Но, пожалуй, самая захватывающая перспектива — перевод на основу графена микроэлектроники. Разработчики микросхем постоянно соревнуются в уменьшении размеров элементов — электродов, диодов, транзисторов. Это необходимо для создания все более мощных процессоров и все более емких модулей памяти. Сейчас у самых передовых фирм в ходу 32-нанометровая технология. Это значит, что полупроводниковые элементы имеют поперечник в две-три сотни атомов, что близко к теоретическому пределу. К тому же с повышением рабочей частоты электроника начинает сильно греться, и дальнейшей миниатюризации препятствуют трудности теплоотвода. На основе графена благодаря нулевой эффективной массе его электронов удается создавать чрезвычайно быстродействующие устройства. Уже достигнута частота 100 ГГц, и это не предел. При этом высокая подвижность электронов в графене обеспечивает высокую теплопроводность. Так что весьма реалистичной выглядит идея создания высокочастотного (на уровне сотен гигагерц) миниатюрного (всего из нескольких десятков атомов) транзистора с эффективным отводом выделяемого в процессе его работы тепла. Если это будет сделано, производительность процессоров может вырасти в десятки, если не в сотни тысяч раз.
Трудно представить себе что-нибудь более естественное, чем желание авторов дополнить нобелевский диплом еще и патентом на производство графена.

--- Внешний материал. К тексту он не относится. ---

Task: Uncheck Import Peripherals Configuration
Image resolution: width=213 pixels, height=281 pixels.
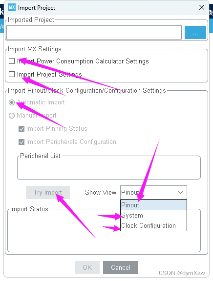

Однако, как стало известно буквально несколько дней спустя после стокгольмской номинации, Андрей Гейм отказался от идеи доводить до конца начатую было процедуру патентования. В интервью журналу Nature он рассказал, что однажды на конференции обратился к представителю некой крупной компании с вопросом о спонсорстве. Ответ достоин дословного цитирования: «Мы с интересом следим за графеном, у него может быть долгое будущее. Если по прошествии десяти лет мы сочтем, что он действительно так хорош, как сейчас кажется, то усадим за дело сотню юристов, которые будут писать по сотне патентных заявок в день, и вы потратите остаток своей жизни и весь ВВП своего маленького острова, чтобы с нами судиться». Сам Гейм считает, что это был добрый совет. Современное право не в состоянии защитить открытие отдельно от технологии. А она-то пока еще далека от совершенства и в будущем еще сильно изменится.